İletişim çağının ilerlemesi, sosyal medyanın yaygınlaşması ve birbirinden farklı birçok kitlenin interneti özgürce kullanabilmesi, dezenformasyonun da bir silah olarak kullanılabilmesine yol açtı.
Birçok devlet, parti, siyasi taraf ve devlet adamı; medya kanalları, sosyal medya trolleri, haber ajansları gibi araçlar vasıtasıyla dezenformasyonu bir silaha çeviriyor.
Dezenformasyonla kitleler harekete geçirilebilirken, bilgi kirliliğine açık bölgelerde dezenformasyon faaliyetleri sosyal patlamalara, insan hakları ihlallerine, toplumsal gerginlik ve kutuplaşmalara kapı aralıyor.
Türkiye'den Arakan'a, Suriye'den Filistin'e, Venezuela'dan Afganistan'a birçok coğrafyada dezenformasyon faaliyetleri nedeniyle bugüne dek çok sayıda mağduriyet yaşandı. Dezenformasyon faaliyetleri neticesinde mültecilere karşı saldırılar, kitlesel linçler, sivillere yönelik saldırıların örtbas edilmesi, ülkelerin ekonomik tetikçiliğe kurban gitmesi gibi birçok sonuç doğabiliyor.
Farklı dillerde yayın yapan güçlü medya organizasyonlarının da dezenformasyon ve toplum mühendisliği çalışmalarına dahil oluşu, kitlelerin manipüle edilmesini daha kolay hale getiriyor.
Amerika merkezli düşünce kuruluşu Brookings Enstitüsü'nün kıdemli mensuplarından Benjamin Wittes, sosyal medya hesabında "siyasi dezenformasyondan korunmanın yollarını" paylaştı.

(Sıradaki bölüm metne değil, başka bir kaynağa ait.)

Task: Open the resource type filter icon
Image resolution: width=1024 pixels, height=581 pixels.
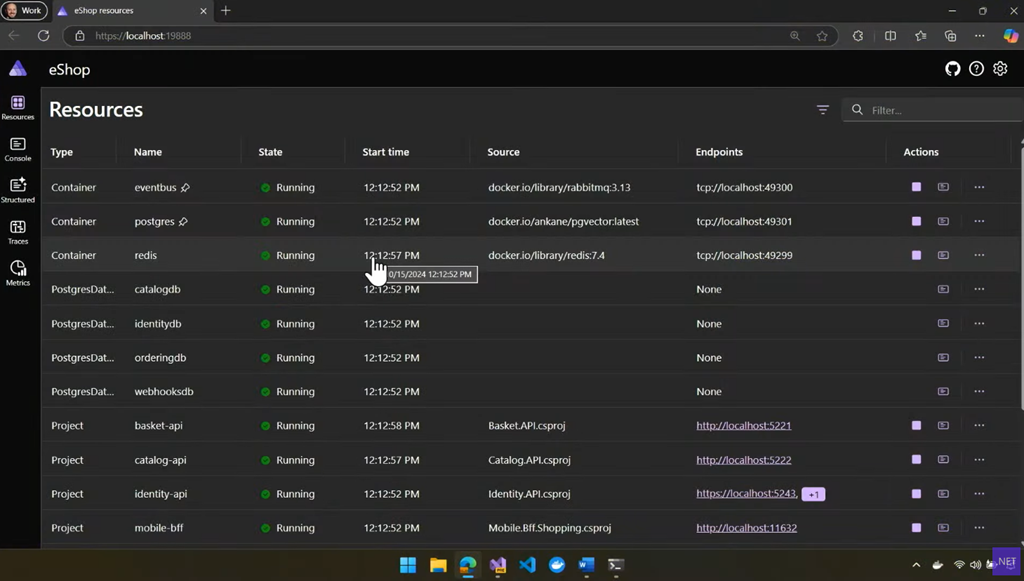Action: pyautogui.click(x=823, y=110)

Wittes'in paylaşımları Mepa News okurları için Türkçleştirildi.
*
Siyasi dezenformasyon problemini kontrol etmek için atabileceğiniz altı basit adım:
1- Sosyal medyada bir şeyler paylaşmadan önce bir an için durun -sadece bir an- ve kendinize birinin üçkağıdına gelip gelmediğinizi ve dikkat edip etmediğinizi sorun.
2- Gerçekten okumadığınız bir içeriği paylaşmayın. Başlık yazıya eşit değildir. Ne paylaşıyor olduğunuzu bilin.

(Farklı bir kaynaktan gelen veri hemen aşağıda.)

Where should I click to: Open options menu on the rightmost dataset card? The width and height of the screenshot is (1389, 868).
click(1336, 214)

3- Kaynağının ne olduğu hakkında bir fikriniz olmayan içerikleri paylaşmayın. Televizyona çıkıp da herhangi birinden duyduğunuz herhangi bir şeyi yayınlayamazsınız değil mi? Kim olduğunu bilmediğiniz ve güvenmeniz için bir sebep olmayan insanların paylaşımlarını retweetlerken yaptığınız şey tam olarak budur. Kimden paylaştığınızı bilin.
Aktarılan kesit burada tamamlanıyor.